One of my great mentors at the Juilliard School (and afterwards) was harpsichordist Albert Fuller. It so happens that I know Jim Roe, current President and CEO of Orchestra of St. Lukes because of Albert and one of the selections I play in my Bach Family Album is Albert Fullers arrangement of Bist du bei mir from Anna Magdalena Bach Notebook. There are no accidents in life and mentors like Albert stay intertwined with us for the rest of our lives. 

 Albert lived in a spectacular early 20th century duplex on Manhattans west 67th street between Central Park West and Columbus avenue, in one of the buildings originally built as artist studios. The living room has double height ceilings, so it could serve as a studio and in Alberts case it was always filled with music. The doors were open for musicians to rehearse at any time and this is where Albert, together with Alice Tully, started the Helicon Foundation concerts – Sunday afternoons with champagne, iced tea, cheese sticks, cookies, camaraderie and music! 

 One evening, sometimes in early 90s, I was coming to his apartment for a drink (at his positive bar, as he called it), before going out for dinner. When I arrived, there was a note in his beautiful handwriting at the door that said that he was upstairs getting ready, but that the door is unlocked and that I should let myself in. The apartment had a vestibule, so I opened the first door and at the very moment when I opened the second door, this music flooded the space from his loudspeakers. 

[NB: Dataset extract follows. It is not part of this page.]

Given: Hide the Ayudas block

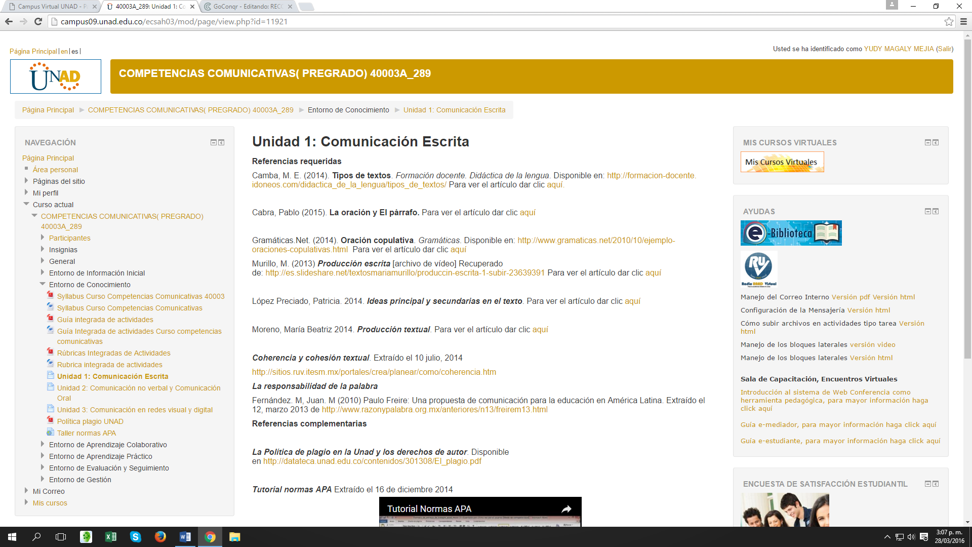Looking at the screenshot, I should coord(927,212).
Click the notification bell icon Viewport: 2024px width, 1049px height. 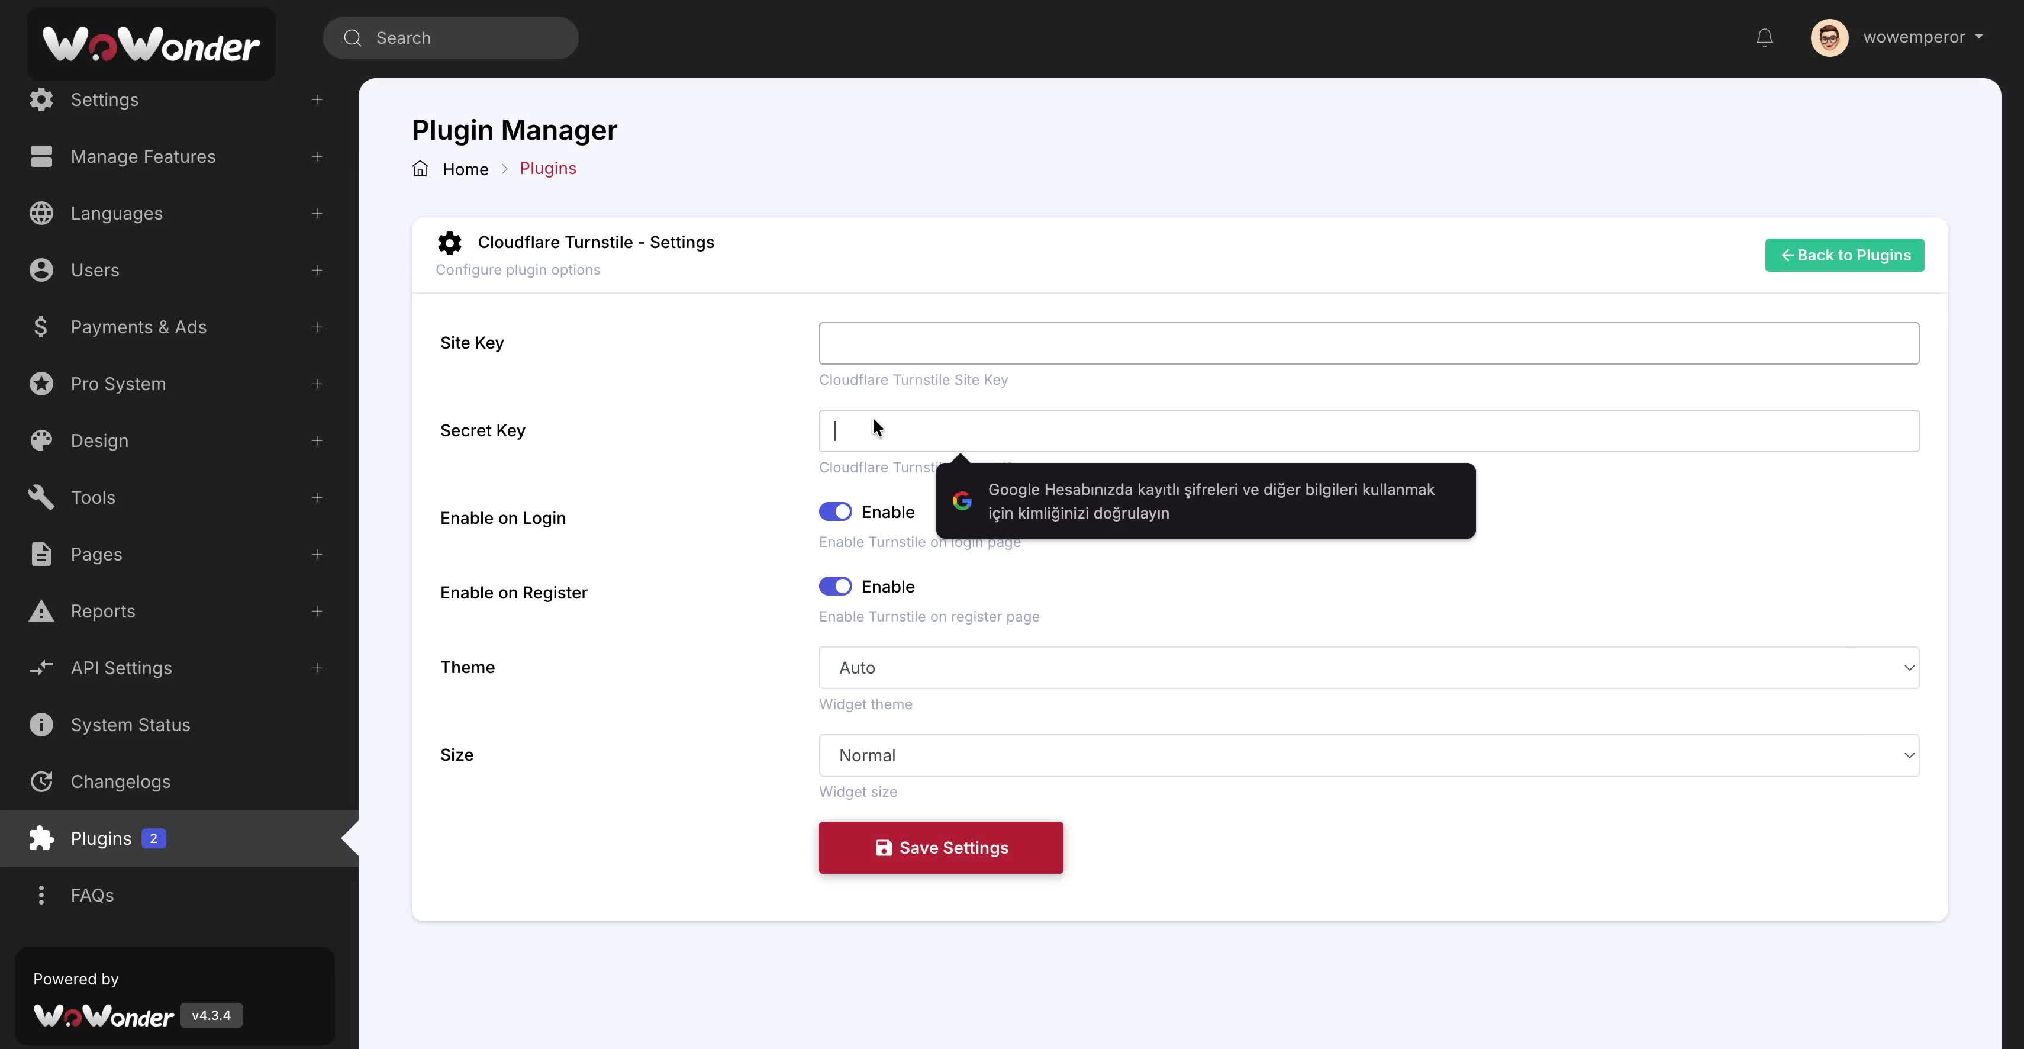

I froze at the door, my eyes and ears wide open and, as the shock turned into joy, I felt like I entered the most amazing combination of a church and a disco. If you knew Albert, youd know that he was equally comfortable in both. Its my most favorite memory of J. S. Bachs music. There is no music without people – those who compose it, those who play it and those who listen to it. We are in this together.